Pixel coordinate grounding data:

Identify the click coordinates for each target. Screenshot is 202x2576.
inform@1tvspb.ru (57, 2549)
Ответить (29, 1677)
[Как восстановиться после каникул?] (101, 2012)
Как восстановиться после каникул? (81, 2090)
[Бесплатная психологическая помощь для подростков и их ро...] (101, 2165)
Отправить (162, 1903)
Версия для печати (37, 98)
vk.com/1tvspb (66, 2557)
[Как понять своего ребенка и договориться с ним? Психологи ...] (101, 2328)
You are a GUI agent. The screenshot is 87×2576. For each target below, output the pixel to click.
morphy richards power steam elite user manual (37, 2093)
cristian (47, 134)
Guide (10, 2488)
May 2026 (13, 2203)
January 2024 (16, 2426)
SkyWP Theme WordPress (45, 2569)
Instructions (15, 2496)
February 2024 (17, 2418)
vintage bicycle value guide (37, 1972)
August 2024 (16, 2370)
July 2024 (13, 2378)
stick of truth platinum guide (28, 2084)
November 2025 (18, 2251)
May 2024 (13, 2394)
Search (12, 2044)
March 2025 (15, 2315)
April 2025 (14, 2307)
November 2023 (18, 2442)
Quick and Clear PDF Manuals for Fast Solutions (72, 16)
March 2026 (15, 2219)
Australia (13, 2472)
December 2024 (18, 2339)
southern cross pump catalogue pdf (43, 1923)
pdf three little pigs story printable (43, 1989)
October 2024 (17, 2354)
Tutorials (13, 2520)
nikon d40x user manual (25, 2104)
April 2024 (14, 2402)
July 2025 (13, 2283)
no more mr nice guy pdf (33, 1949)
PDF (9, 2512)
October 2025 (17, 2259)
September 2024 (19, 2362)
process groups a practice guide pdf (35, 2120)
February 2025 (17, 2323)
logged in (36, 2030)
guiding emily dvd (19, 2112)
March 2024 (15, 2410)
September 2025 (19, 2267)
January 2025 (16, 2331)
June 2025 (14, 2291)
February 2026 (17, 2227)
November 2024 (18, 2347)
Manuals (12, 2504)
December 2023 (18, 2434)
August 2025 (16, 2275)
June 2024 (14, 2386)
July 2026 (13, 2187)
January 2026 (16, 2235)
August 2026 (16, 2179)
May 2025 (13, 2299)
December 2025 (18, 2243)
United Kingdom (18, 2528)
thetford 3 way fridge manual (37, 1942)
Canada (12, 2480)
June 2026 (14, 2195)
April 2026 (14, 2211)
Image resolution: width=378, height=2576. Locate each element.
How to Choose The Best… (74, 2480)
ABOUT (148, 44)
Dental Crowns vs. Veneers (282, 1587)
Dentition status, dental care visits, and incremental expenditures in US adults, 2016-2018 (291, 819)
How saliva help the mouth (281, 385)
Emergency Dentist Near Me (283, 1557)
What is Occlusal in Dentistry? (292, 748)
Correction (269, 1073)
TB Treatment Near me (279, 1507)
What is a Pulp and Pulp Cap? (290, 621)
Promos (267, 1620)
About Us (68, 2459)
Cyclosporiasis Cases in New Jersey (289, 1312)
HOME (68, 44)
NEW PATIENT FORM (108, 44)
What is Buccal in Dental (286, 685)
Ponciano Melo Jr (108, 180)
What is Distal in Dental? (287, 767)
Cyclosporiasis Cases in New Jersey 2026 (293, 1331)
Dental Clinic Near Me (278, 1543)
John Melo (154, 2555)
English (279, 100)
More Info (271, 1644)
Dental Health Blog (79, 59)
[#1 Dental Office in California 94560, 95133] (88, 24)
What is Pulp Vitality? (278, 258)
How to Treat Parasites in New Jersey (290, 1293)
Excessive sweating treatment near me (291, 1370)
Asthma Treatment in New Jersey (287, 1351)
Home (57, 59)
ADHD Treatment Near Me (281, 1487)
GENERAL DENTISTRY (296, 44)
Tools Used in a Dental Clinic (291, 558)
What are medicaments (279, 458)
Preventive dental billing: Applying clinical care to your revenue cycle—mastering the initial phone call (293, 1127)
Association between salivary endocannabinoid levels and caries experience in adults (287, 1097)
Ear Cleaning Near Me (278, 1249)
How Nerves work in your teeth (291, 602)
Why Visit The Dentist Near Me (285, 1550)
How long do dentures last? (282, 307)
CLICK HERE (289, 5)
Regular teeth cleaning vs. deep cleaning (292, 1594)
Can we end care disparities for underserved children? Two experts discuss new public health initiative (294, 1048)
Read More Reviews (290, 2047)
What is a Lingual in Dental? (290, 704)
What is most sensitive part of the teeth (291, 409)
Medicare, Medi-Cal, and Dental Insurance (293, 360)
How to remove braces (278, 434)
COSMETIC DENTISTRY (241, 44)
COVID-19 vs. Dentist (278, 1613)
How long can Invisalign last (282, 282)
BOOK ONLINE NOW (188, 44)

- _EXERCISE PROMPT_
Every line from the one containing "CLICK HERE (289, 5)" to the end of the entries must be set down exactly, with none omitted and none added.

- _COMPLETED EXERCISE_
CLICK HERE (289, 5)
Regular teeth cleaning vs. deep cleaning (292, 1594)
Can we end care disparities for underserved children? Two experts discuss new public health initiative (294, 1048)
Read More Reviews (290, 2047)
What is a Lingual in Dental? (290, 704)
What is most sensitive part of the teeth (291, 409)
Medicare, Medi-Cal, and Dental Insurance (293, 360)
How to remove braces (278, 434)
COSMETIC DENTISTRY (241, 44)
COVID-19 vs. Dentist (278, 1613)
How long can Invisalign last (282, 282)
BOOK ONLINE NOW (188, 44)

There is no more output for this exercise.